Em Chinatown Com a Rosa
Jorge Listopad
Capa: Rogério Petinga sobre pormenor de gravura de Bruno
Bruni
(Rosa
Luxemburgo no Congresso Socialista de 1907)
Gótica, Lisboa 2001
É sabido que
Robinson Crusoé fez de Sexta-Feira sua mulher. Estava sozinho na ilha. Deus
há-de perdoar-lhe.
E por fim, quando
regressou à Inglaterra, do seu exílio forçado, quis manter o hábito. Ouviu
então falar de um bar especializado. Foi lá mas não gostou, sobretudo do facto
de jovens mancebos se adaptarem por alguns pence, aos desejos dos fregueses.

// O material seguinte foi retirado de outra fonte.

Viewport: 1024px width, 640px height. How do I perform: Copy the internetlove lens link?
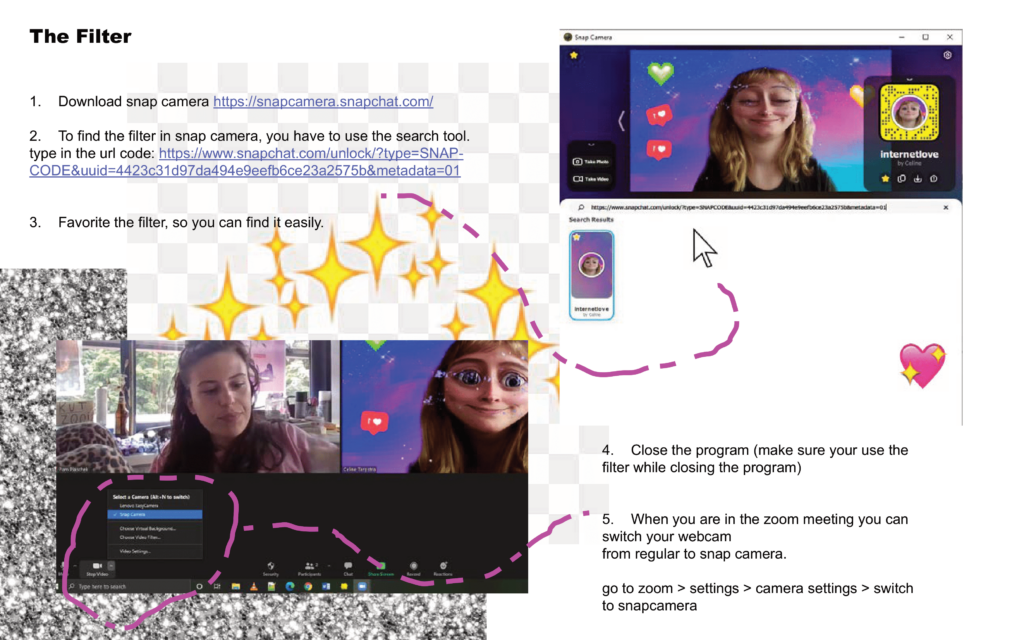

Acabou de tomar o gim, deixou meia libra e saiu para a noite.
Decidiu, pois,
dedicar-se ao estudo. Mas de quê? Das correntes de água? Durante largos anos a
água tinha sido o seu elemento, mas preferia o conhaque. Da heráldica? Essa estudam-na
os jovens lordes de Oxford e os snobs de Cambridge: era assunto que lhes dizia
respeito. Da medicina? Primeiro tinha de aprender latim.
Chegou ao sítio
onde as carruagens paravam. Em Hammersmith Road, onde os debochados alugavam
coches pretos com junta preta e xabraque preto, para o passearem na Londres
nocturna; dentro já estavam à espera prostitutas de véu preto, vestido preto, a
manta preta, e por baixo delas as meias pretas, o corpo branco.
Antes de entrar num
deste veículos de aluguer, parado ainda no estribo olhou para o mundo à sua
volta: o ar estava perfumado. Tirou o chapéu e entrou. Ela olhava-o com os
olhos imensos, até no escuro tinha olhos grandes, olhos atentos, maléficos.
Terminado o passeio
de uma hora bateu na janelinha. Sem virar a cabeça, o cocheiro parou e Robinson
saiu devagar, pagou o que estava combinado, deu alguns passos mas ainda voltou
atrás: tinha-se esquecido da gorjeta. Depois, calmamente, a passo largo entrou
no escuro.
Londres dormia no
silêncio nocturno. Nem vivalma.
No coche foi
encontrada a primeira e, com certeza, não a última vítima de Jack o Estripador,
que não era outro senão Robinson Crusoé, pois em Inglaterra perdera o sentido à
vida e sentia enorme saudade de uma outra ilha aonde já não podia voltar.